::: Records for processing

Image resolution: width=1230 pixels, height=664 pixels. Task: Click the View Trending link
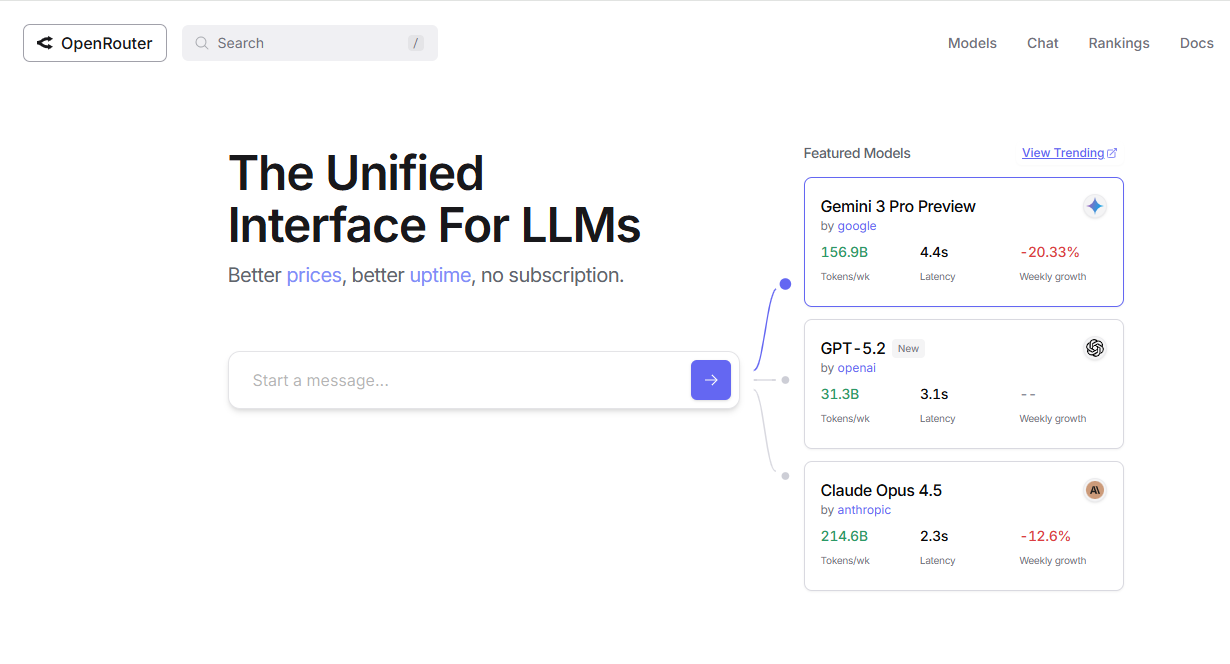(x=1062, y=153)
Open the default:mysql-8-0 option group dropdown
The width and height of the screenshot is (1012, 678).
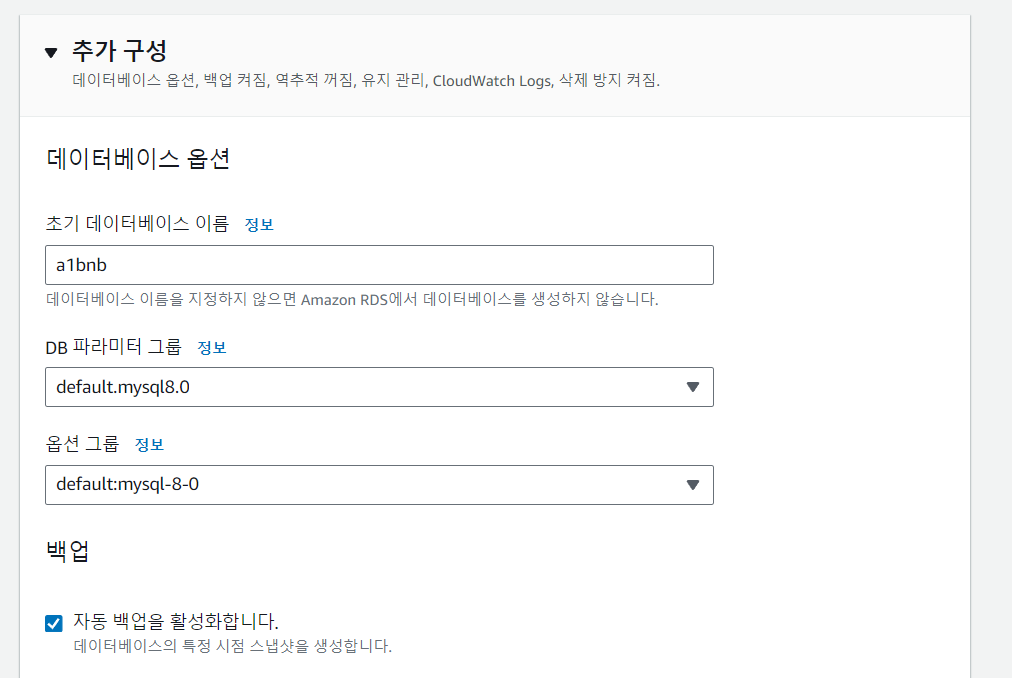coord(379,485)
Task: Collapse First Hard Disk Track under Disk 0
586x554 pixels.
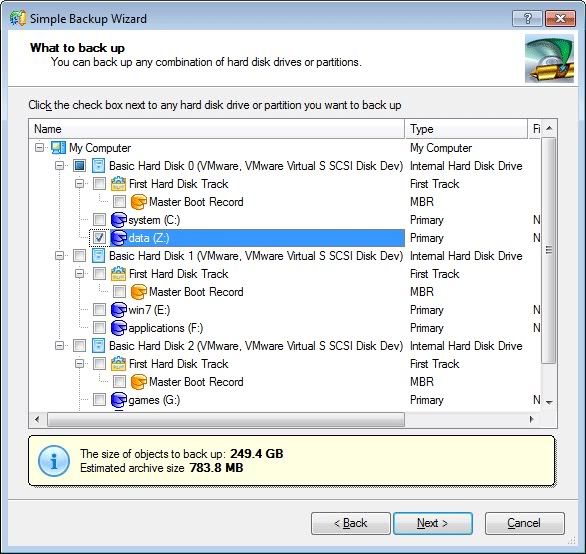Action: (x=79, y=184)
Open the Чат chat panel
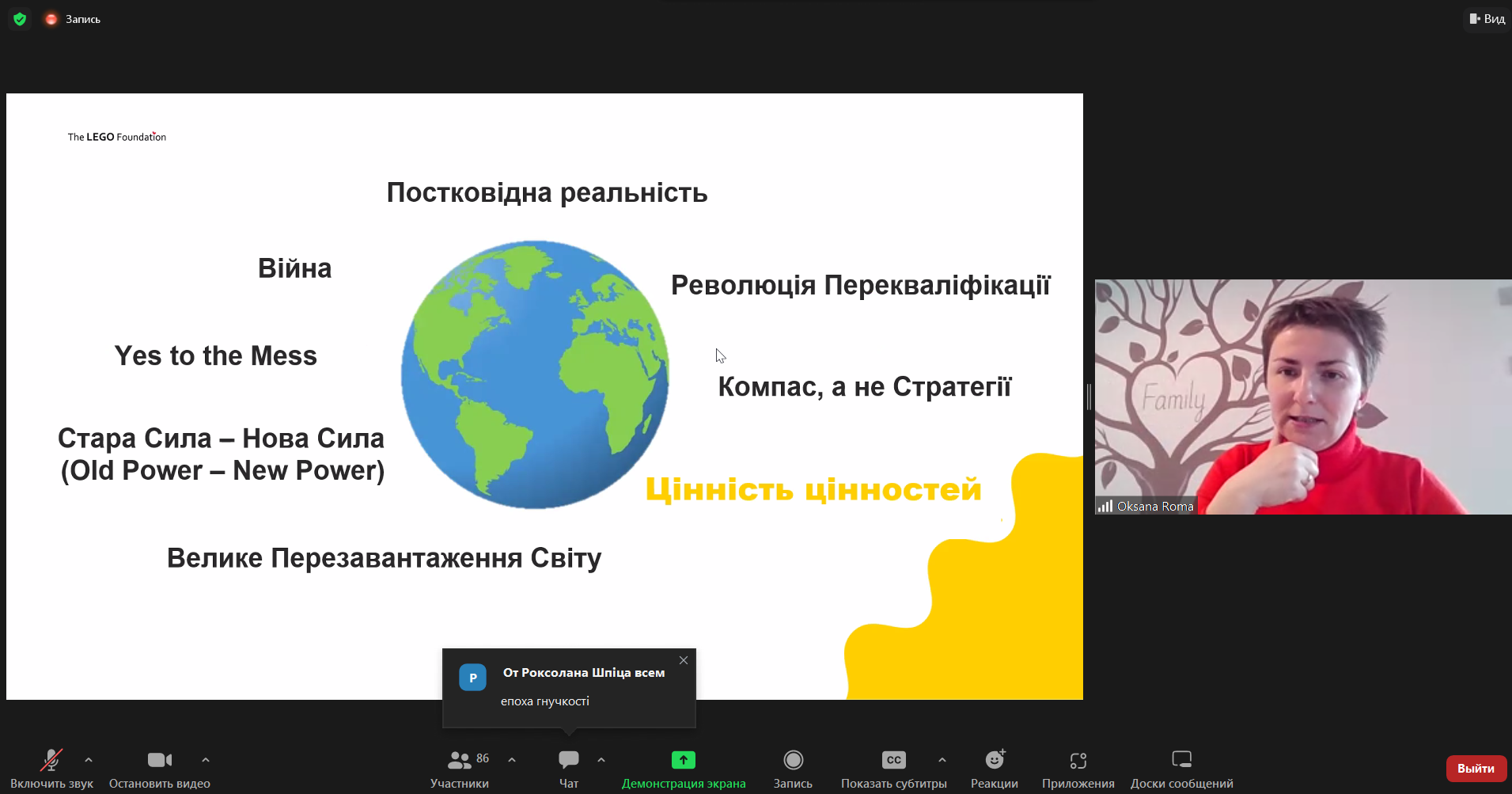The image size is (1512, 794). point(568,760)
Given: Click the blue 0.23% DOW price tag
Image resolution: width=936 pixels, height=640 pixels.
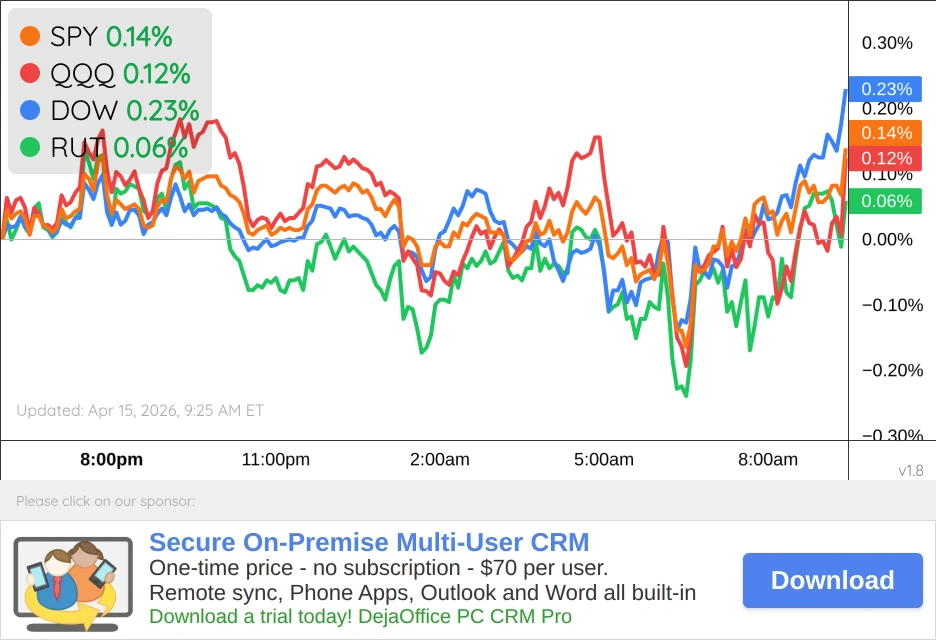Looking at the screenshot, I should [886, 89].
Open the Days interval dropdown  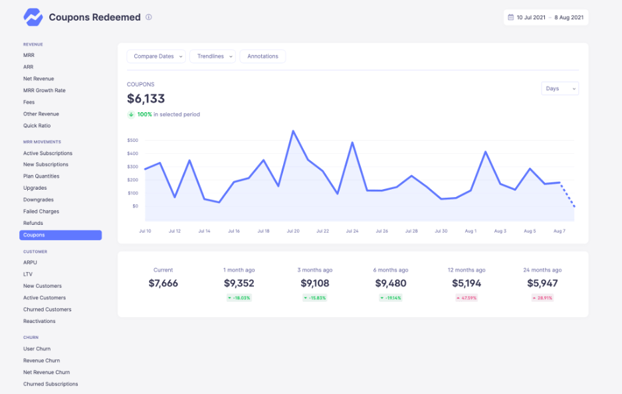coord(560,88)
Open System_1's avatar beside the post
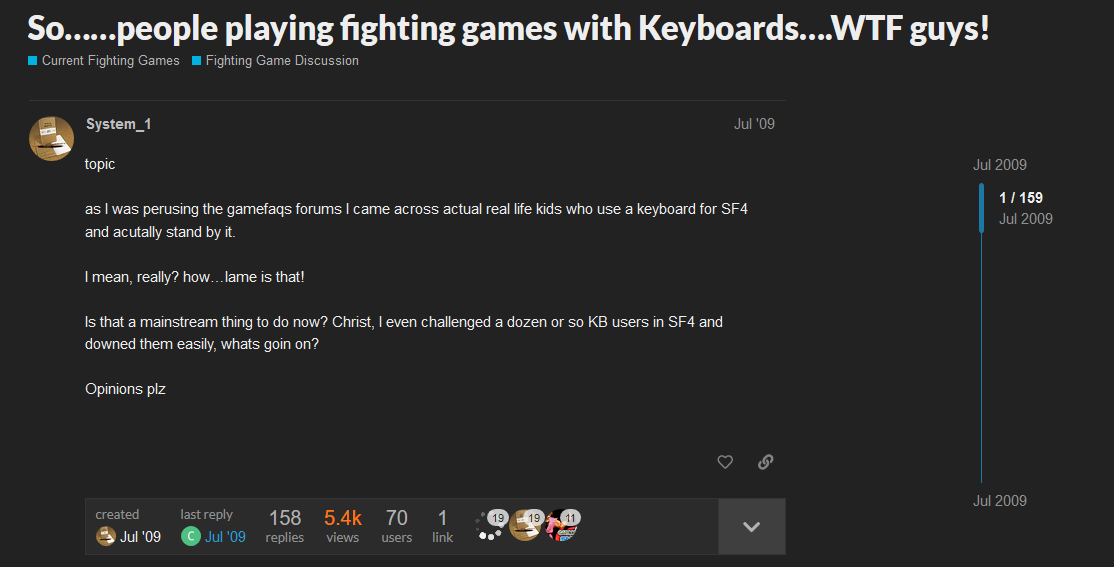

::::::

* _Exercise brief_
Reproduce exactly the lines above that run from the one with "The width and" to the one with "Given: Click the blue 0.23% DOW price tag", both included, leaving pictures out.

* _Exercise solution_
The width and height of the screenshot is (1012, 678).
coord(379,485)
Task: Collapse First Hard Disk Track under Disk 0
586x554 pixels.
Action: (x=79, y=184)
Open the Чат chat panel
The image size is (1512, 794). point(568,760)
Given: Click the blue 0.23% DOW price tag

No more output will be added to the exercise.